(Records excerpted from a collection)
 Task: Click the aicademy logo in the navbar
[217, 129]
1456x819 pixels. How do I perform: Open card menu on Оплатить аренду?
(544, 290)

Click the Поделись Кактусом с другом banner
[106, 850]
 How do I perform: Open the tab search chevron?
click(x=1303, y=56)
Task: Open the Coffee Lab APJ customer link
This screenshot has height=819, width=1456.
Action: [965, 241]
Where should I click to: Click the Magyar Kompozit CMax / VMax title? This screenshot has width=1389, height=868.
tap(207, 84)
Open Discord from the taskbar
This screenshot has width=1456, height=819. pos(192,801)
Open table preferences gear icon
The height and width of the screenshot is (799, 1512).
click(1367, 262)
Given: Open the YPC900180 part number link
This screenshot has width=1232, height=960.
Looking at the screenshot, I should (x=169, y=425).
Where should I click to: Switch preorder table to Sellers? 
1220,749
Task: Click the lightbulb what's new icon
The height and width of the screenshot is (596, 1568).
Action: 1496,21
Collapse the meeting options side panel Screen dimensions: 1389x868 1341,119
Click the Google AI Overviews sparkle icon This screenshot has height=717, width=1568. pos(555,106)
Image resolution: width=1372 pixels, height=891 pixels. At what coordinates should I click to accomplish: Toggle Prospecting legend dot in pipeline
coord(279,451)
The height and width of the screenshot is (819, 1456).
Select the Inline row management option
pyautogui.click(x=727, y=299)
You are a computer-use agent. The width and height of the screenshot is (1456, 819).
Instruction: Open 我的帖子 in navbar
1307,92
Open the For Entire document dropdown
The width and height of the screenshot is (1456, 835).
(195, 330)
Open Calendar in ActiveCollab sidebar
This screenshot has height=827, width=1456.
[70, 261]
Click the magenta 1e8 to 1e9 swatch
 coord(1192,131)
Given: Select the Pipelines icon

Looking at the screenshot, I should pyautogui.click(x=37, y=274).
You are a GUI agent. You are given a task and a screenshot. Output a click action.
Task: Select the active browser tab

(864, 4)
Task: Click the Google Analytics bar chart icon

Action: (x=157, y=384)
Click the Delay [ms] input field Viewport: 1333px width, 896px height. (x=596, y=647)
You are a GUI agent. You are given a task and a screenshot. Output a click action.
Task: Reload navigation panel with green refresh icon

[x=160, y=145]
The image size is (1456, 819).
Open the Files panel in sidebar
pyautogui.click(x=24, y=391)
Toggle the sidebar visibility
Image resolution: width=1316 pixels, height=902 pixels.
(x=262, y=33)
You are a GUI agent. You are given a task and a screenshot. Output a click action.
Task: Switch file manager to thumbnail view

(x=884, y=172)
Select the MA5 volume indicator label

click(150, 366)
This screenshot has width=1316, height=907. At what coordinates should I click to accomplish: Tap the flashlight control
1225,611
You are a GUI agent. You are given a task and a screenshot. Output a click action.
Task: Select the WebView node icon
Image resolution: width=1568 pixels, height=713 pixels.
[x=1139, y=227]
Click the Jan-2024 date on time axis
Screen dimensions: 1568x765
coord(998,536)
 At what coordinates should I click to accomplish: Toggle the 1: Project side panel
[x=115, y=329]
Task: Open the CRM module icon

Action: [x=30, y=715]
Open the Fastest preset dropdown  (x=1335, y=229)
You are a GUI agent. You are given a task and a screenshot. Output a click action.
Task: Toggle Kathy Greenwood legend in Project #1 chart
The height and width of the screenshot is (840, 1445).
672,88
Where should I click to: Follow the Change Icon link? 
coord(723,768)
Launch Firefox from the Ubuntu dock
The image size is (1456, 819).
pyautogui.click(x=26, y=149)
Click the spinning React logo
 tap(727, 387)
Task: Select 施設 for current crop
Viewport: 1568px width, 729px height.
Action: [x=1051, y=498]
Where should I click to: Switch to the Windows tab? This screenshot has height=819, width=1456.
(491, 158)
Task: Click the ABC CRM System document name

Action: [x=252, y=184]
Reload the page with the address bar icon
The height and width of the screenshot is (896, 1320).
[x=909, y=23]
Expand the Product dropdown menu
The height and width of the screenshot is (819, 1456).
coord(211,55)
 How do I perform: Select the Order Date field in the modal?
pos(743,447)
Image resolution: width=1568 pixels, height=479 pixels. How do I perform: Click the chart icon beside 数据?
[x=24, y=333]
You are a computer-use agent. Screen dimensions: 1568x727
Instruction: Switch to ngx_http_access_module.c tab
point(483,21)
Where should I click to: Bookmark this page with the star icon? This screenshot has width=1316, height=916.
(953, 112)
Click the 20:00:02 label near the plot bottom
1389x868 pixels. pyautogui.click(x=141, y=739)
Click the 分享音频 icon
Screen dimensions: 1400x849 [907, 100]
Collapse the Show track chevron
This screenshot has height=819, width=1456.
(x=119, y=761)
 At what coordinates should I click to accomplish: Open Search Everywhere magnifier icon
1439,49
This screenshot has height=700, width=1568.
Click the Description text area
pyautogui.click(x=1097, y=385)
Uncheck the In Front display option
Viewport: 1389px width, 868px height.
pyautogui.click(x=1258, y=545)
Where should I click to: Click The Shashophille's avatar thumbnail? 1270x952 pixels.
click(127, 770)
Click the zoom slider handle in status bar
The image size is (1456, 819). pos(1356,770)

GOAL OF THE EXERCISE — Reproduce the lines of the records exactly, from the first one through the line that contains "Task: Open the Coffee Lab APJ customer link".

RESULT FOR THIS EXERCISE —
 Task: Click the aicademy logo in the navbar
[217, 129]
1456x819 pixels. How do I perform: Open card menu on Оплатить аренду?
(544, 290)

Click the Поделись Кактусом с другом banner
[106, 850]
 How do I perform: Open the tab search chevron?
click(x=1303, y=56)
Task: Open the Coffee Lab APJ customer link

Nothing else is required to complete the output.